La capacité et le délai sont la seconde barrière. Indiquer les dimensions maximales fabriquées, la capacité de levage et les délais habituels attire des demandes réellement adaptées.
Les références par type d'ouvrage convainquent plus qu'une galerie : bâtiments, auvents, escaliers et garde-corps, plateformes industrielles, extensions. Chaque type a ses donneurs d'ordre et se cherche séparément.
Le transport et l'accès au chantier font capoter plus de projets que le prix à la tonne. Quelles longueurs passent en convoi normal et le seuil au-delà duquel une autorisation s'impose, le délai qu'elle demande, s'il faut rouler de nuit et si une grue de portée suffisante est prévue sur place. Répondre à cela dans le devis vous donne la date que le concurrent fera sauter plus tard.
Les documents remis à la livraison ne sont pas un supplément, ils font partie de la prestation. Déclaration de performance, marquage selon la norme applicable, qualifications de soudage, certificats matière et plans de récolement après montage. Un maître d'œuvre qui sait qu'il recevra ce dossier sans le réclamer trois fois attribue le chantier suivant sans consultation.
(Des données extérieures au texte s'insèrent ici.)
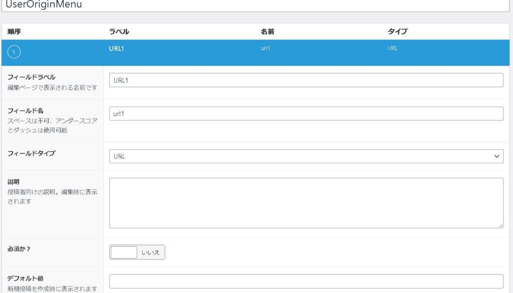Click inside the 説明 text area
The width and height of the screenshot is (513, 293).
point(306,203)
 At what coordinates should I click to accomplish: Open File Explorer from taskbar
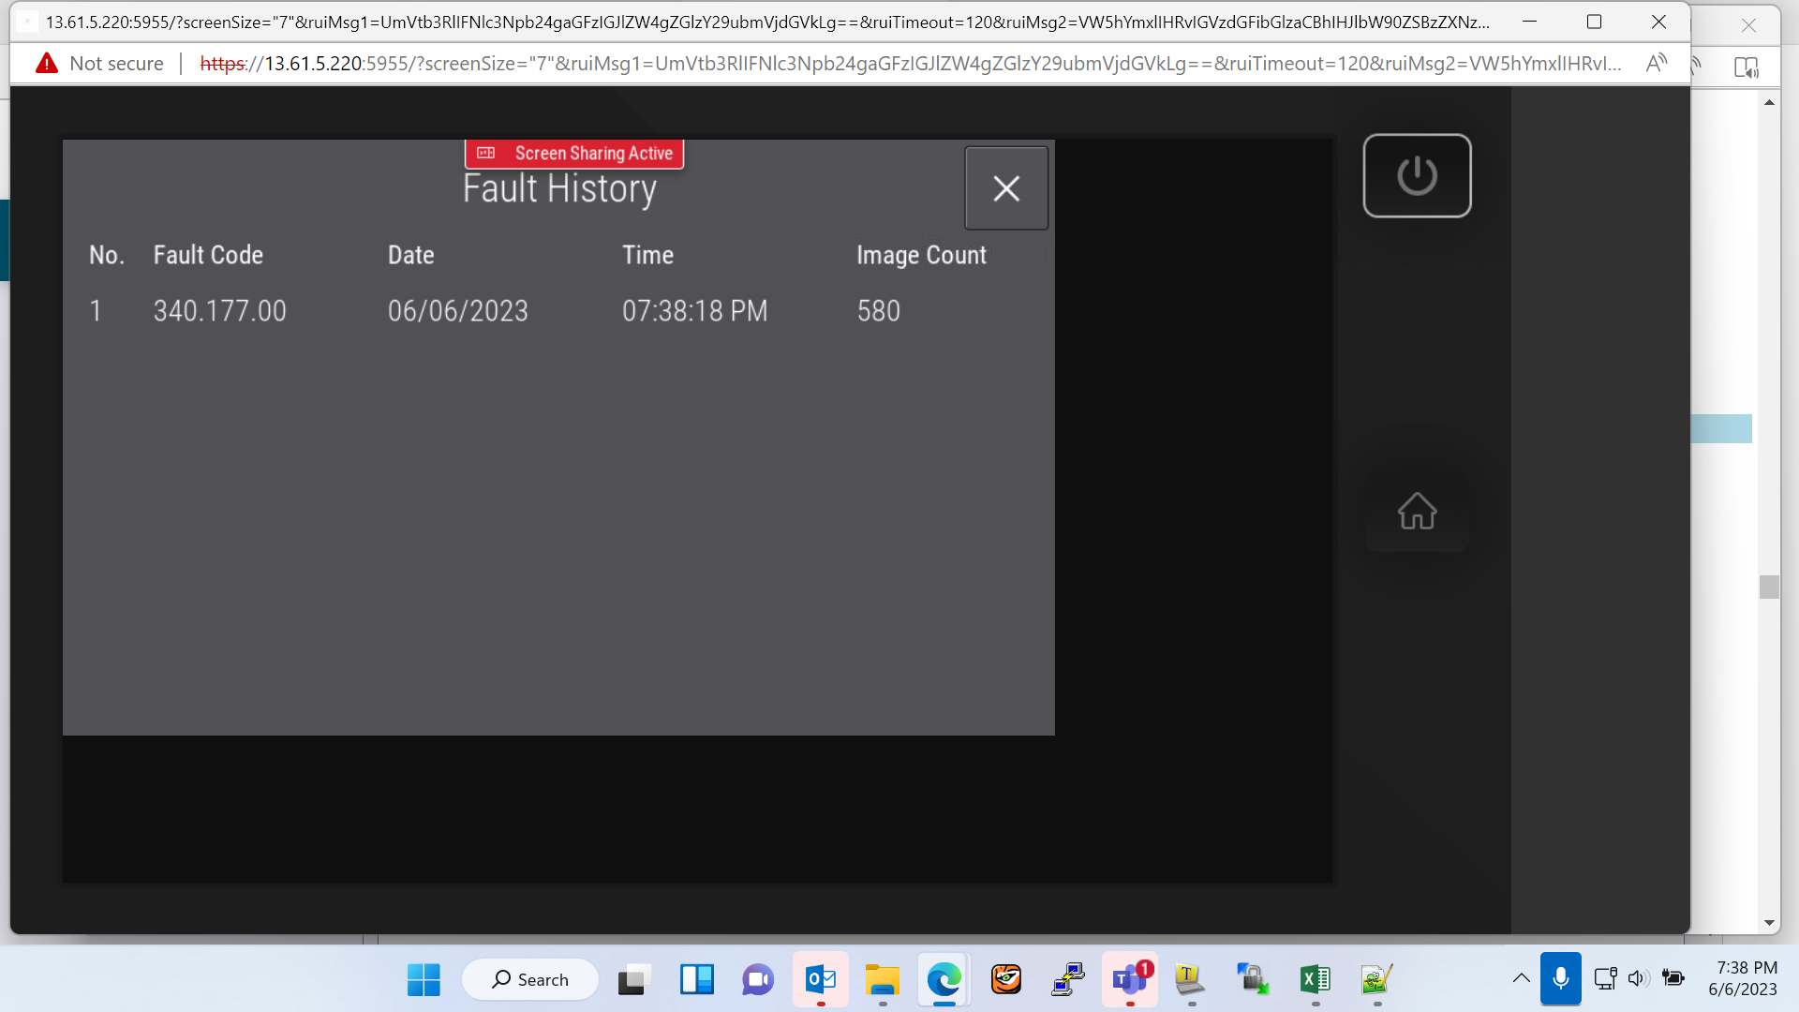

Ce qui se produit quand le projet change en cours de fabrication doit être réglé avant. À partir de quel moment une modification n'est plus gratuite — validation du plan d'atelier, débit, après galvanisation —, à quoi ressemble un avenant et ce qu'il fait au planning. Ces trois phrases évitent la discussion qui clôt sinon un chantier sur deux.